A Shoah que nunca acaba: um livro de Gabriele Nissim que vai além da memória e não negligencia outros genocídios

“Eu faço uma confissão. Muitas vezes me pergunto se os judeus fizeram algo ruim que desencadeou tudo isso. Sou religioso e não consigo entender. Você acha que Deus tem algo a ver com tudo isso?” É o capítulo – Uma freira em Auschwitz – do último livro de Gabriele Nissim, “Auschwitz nunca acaba – A memória da Shoah e os novos genocídios”, editado por rizzoli, 259 páginas, 19,00 euros.

A memória judaica do Holocausto: armadilha ou colete salva-vidas?

Um livro intenso, cheio de referências, até mesmo problemático, desde a premissa. “Considero a Shoah o mal extremo do século XX, o extermínio paradigmático, o acontecimento que fez toda a humanidade pensar nas consequências do anti-semitismo e no próprio conceito de genocídio... afetou os judeus em toda a história da humanidade e se repetiu quase como se fosse um dogma que jamais deveria ser questionado, como se arriscasse trair a memória de milhões de vítimas abandonadas pelo mundo é uma armadilha ou um salva-vidas?”

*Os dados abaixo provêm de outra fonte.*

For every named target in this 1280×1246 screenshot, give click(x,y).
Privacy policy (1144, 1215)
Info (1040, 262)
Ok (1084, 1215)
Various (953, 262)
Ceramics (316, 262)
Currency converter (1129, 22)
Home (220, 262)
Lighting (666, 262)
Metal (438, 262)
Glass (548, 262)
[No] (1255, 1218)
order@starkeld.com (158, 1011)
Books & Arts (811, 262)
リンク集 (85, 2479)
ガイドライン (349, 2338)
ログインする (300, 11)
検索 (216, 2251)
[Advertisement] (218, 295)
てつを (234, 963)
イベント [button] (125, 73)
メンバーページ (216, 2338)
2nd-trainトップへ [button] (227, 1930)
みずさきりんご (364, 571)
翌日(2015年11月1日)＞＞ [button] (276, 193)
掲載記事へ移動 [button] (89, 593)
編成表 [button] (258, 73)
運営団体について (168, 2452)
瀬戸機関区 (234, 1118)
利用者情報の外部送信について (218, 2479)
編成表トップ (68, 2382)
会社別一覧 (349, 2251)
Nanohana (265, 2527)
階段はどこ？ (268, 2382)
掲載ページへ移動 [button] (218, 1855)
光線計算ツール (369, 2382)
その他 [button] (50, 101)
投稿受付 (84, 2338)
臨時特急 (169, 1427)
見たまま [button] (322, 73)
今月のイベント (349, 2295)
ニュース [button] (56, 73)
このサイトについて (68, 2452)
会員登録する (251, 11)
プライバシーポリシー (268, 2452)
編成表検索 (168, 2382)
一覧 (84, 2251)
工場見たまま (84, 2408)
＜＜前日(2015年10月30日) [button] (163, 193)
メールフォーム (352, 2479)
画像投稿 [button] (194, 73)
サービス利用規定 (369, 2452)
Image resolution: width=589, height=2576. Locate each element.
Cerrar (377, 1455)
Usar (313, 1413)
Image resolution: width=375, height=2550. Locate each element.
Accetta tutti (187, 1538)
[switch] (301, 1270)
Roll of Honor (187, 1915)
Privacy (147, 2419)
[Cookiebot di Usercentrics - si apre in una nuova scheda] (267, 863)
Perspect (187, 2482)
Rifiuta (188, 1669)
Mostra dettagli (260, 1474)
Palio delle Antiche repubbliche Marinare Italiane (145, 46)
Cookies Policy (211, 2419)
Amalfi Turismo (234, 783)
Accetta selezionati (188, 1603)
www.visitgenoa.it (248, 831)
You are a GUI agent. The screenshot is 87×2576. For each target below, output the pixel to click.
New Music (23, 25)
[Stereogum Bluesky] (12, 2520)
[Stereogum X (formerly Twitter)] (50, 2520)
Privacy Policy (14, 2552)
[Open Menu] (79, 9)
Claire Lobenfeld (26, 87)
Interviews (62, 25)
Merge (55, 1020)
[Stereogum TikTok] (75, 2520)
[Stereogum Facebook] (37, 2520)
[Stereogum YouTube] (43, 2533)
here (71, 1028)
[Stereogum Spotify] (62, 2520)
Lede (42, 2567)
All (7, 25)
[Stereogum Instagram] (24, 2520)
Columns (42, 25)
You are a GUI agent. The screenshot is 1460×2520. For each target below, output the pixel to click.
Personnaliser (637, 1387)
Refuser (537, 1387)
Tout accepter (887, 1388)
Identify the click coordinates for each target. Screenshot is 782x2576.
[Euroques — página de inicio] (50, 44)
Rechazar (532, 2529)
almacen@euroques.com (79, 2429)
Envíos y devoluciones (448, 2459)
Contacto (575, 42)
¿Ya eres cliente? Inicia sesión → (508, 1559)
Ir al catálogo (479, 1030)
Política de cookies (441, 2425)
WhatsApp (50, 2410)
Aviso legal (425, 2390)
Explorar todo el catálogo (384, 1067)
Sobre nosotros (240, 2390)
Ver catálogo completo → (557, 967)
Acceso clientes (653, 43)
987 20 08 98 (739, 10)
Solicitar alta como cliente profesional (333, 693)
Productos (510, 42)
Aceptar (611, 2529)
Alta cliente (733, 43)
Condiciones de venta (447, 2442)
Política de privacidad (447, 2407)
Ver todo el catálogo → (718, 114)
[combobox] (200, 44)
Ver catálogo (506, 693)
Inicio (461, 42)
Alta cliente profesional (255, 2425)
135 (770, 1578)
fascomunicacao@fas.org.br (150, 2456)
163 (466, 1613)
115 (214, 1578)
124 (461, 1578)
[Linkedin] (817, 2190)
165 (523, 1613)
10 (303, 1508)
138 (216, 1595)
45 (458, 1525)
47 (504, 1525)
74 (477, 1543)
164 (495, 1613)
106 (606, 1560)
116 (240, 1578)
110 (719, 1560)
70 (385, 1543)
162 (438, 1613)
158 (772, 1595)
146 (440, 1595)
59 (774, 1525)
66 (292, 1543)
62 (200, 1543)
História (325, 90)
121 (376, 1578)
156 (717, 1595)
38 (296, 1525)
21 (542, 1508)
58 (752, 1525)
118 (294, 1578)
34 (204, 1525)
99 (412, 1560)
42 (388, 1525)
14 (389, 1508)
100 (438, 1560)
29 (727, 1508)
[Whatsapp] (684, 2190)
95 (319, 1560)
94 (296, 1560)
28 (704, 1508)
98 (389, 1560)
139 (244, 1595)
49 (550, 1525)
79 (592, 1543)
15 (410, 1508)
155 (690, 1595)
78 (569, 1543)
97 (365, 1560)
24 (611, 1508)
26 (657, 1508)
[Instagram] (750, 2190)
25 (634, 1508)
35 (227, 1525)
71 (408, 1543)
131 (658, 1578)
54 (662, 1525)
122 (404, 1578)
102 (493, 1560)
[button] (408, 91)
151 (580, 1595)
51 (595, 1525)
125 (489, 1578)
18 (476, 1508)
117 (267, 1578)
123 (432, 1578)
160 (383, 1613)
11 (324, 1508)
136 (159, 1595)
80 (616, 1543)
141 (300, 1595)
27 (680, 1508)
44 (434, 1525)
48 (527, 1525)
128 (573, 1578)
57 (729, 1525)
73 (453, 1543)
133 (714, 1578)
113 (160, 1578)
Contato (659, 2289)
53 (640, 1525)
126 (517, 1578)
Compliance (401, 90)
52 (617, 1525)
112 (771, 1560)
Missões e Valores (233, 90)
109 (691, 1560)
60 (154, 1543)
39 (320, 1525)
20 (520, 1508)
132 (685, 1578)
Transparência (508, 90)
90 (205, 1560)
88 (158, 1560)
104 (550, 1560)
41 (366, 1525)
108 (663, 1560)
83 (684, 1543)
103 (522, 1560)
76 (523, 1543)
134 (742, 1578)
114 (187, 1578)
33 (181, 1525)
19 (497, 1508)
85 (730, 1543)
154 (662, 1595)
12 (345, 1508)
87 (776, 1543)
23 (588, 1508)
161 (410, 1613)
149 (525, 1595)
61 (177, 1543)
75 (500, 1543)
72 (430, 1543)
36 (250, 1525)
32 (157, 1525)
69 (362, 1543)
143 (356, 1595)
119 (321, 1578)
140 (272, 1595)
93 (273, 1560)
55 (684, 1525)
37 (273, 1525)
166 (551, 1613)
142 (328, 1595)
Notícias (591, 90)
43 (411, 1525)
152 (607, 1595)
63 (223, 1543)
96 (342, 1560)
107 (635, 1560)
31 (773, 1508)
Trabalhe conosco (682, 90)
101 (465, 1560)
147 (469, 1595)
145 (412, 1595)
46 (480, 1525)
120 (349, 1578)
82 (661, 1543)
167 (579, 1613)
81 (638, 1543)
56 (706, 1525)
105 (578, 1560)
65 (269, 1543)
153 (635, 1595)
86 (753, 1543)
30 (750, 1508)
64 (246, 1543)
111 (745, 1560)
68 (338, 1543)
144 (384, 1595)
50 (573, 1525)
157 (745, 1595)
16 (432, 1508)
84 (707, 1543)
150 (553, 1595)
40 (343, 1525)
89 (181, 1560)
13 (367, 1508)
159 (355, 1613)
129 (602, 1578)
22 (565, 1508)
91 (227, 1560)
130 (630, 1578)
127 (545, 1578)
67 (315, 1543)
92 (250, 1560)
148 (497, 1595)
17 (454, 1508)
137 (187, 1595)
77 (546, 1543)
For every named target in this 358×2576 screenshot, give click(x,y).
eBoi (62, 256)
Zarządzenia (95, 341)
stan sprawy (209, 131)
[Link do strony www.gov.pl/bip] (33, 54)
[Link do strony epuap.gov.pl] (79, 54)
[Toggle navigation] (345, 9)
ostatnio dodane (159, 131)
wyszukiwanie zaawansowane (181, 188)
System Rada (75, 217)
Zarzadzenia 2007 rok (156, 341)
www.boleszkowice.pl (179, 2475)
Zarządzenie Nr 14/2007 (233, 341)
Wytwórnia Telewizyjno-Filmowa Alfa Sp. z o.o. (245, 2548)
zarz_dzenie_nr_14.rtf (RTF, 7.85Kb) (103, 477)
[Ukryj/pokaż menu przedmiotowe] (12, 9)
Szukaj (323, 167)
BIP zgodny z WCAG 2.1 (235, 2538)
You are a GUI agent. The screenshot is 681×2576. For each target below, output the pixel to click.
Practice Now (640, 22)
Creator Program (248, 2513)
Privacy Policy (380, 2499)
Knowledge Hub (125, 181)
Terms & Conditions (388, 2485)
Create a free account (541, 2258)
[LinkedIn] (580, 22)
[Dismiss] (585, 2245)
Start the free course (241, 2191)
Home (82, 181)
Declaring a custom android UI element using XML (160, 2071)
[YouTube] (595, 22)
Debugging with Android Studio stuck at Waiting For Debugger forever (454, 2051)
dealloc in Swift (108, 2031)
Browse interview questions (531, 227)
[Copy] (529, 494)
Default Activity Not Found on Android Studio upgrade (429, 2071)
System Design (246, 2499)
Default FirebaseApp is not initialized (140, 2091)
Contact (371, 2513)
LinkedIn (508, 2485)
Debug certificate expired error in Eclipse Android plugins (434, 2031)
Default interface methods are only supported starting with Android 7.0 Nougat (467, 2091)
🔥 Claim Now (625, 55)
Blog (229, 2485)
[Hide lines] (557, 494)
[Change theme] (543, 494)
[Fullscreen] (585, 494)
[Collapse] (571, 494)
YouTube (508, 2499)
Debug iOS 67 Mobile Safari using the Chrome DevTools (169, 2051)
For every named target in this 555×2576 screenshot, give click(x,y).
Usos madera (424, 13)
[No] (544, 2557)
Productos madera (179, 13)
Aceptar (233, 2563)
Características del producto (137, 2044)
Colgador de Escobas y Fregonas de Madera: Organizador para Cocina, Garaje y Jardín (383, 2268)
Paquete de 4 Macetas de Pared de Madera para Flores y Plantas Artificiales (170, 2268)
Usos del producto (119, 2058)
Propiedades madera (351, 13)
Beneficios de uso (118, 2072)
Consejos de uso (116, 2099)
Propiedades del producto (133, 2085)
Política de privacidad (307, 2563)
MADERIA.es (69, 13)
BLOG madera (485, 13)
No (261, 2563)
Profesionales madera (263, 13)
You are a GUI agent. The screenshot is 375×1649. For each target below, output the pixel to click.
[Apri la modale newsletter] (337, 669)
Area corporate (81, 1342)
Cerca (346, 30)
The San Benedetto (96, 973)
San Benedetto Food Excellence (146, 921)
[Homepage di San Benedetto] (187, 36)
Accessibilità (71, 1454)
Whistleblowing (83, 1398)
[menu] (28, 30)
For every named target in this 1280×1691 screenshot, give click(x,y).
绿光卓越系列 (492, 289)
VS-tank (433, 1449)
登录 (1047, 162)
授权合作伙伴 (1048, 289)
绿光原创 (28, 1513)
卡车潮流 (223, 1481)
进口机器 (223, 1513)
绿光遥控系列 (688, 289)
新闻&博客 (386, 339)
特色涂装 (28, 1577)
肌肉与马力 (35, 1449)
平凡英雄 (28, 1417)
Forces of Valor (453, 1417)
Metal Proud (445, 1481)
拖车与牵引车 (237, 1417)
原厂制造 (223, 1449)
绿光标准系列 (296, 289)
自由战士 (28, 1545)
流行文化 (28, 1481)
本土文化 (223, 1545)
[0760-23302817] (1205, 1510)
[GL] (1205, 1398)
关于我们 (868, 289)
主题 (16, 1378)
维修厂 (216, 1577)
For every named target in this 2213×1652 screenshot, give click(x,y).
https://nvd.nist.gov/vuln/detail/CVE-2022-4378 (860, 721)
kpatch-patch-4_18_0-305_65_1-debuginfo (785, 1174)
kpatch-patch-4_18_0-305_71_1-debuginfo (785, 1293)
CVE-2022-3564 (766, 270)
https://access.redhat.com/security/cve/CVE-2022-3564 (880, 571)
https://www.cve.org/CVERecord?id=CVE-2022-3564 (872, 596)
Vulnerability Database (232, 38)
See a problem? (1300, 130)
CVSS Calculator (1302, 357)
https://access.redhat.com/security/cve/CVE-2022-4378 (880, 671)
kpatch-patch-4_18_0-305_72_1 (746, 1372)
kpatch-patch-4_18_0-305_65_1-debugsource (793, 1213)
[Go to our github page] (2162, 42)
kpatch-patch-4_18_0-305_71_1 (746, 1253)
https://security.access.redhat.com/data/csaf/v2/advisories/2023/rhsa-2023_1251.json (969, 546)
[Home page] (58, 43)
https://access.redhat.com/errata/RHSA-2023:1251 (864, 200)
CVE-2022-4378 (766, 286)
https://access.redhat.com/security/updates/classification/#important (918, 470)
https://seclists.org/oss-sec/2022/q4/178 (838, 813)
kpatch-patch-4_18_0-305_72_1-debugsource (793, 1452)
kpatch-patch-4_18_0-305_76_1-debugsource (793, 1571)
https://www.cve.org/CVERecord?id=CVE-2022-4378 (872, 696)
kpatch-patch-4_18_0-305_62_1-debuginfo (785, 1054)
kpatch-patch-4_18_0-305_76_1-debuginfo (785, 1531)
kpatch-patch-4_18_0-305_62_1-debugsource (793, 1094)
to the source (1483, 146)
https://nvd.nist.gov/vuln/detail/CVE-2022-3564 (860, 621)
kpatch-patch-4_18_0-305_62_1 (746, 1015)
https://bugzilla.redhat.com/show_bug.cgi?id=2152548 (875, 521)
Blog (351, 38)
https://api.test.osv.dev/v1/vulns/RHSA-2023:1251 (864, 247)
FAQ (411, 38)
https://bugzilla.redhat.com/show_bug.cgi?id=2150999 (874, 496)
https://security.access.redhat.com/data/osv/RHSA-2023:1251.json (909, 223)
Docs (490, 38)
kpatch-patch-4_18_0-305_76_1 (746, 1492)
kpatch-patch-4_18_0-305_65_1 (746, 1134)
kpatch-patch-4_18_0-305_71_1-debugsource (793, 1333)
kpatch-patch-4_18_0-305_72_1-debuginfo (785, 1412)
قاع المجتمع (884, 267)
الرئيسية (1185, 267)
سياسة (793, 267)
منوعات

E ainda: “A insistência, a obsessão em reiterar a memória do Holocausto como evento único na história correm o risco de criar uma divisão profunda entre mim como judeu e os outros seres humanos”, ainda mais quando são incorporados à interpretação religiosa e colocados na base da identidade judaica. 

A lição de Primo Levi

A pequena freira de Auschwitz "precisava salvar a obra de Deus. É o mesmo mecanismo dos Lubavitchers e dos judeus ortodoxos", observa Nissim, e o refutação de uma responsabilidade divina no extermínio levado a cabo pelos nazis torna-se o fio condutor que percorre todo o livro, incluindo a suspensa mas ainda incendiária questão do reconhecimento do Estado palestiniano. 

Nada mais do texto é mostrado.